SET PROBLEM: Return every line in the listing below that contains the word "Click". Case counts.

INFORMATION SUPPLIED:
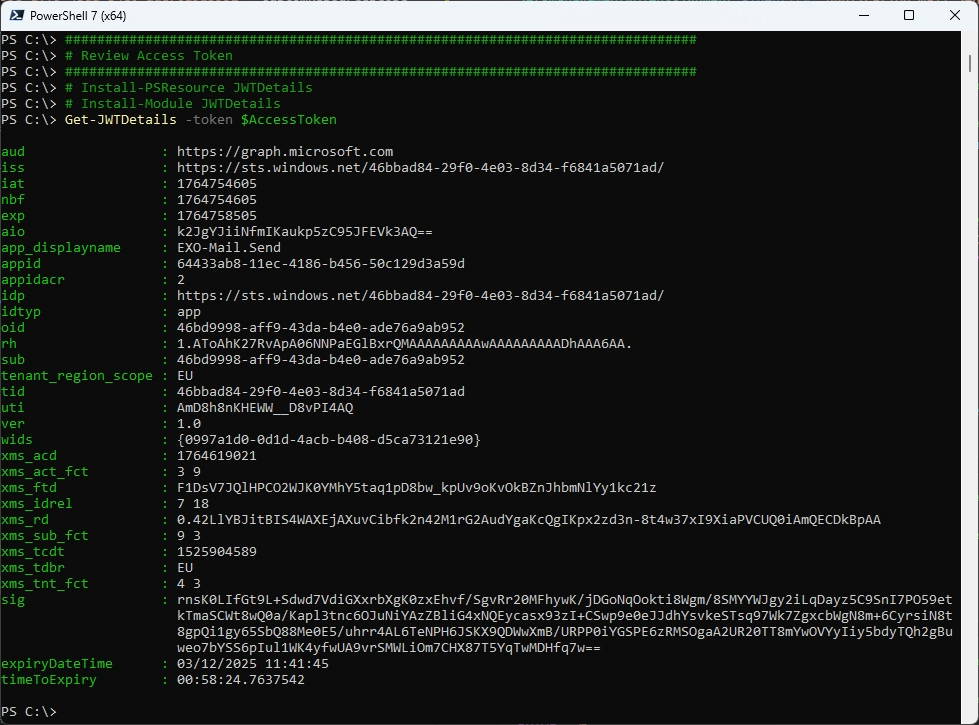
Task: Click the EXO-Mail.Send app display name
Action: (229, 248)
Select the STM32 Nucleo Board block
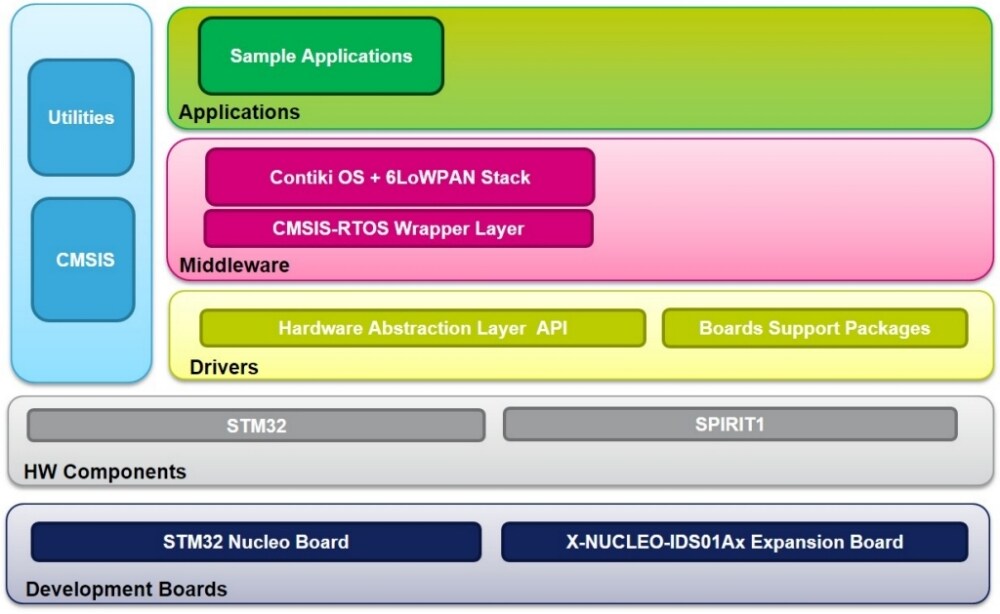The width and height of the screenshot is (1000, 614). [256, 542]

---

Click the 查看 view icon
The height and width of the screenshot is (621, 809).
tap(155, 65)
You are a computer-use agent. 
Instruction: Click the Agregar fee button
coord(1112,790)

...

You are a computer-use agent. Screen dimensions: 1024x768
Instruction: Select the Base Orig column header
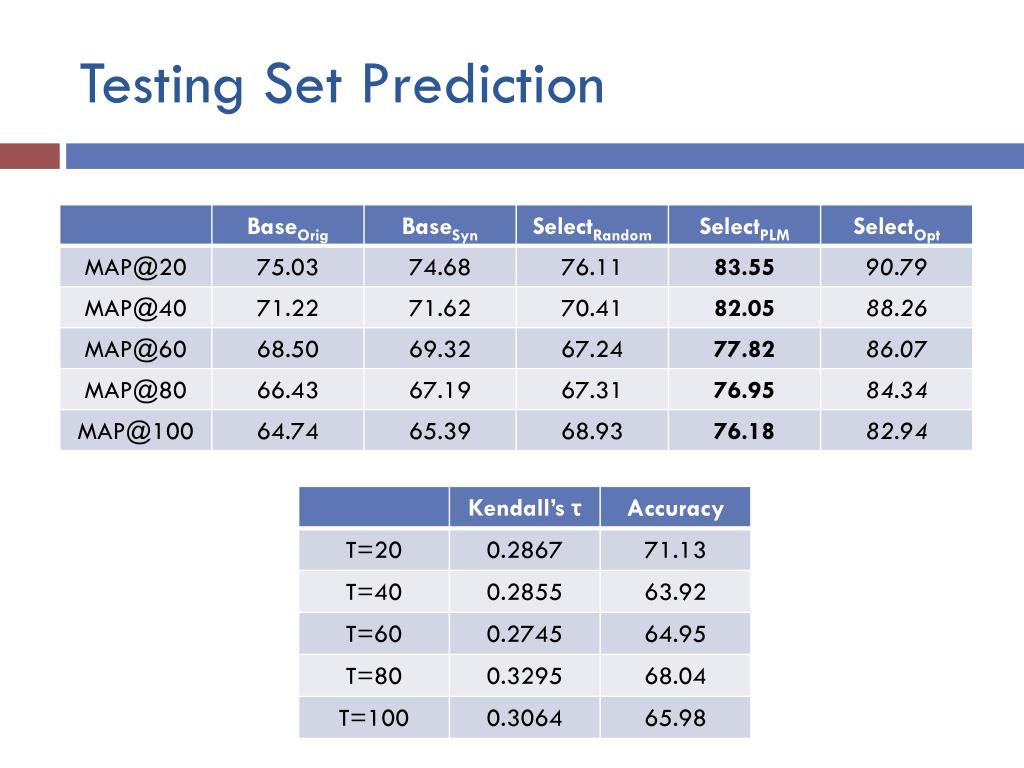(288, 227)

RESPONSE TO THIS EXERCISE:
Task: Click the EXO-Mail.Send app display name
Click the 查看 view icon
Instruction: Click the Agregar fee button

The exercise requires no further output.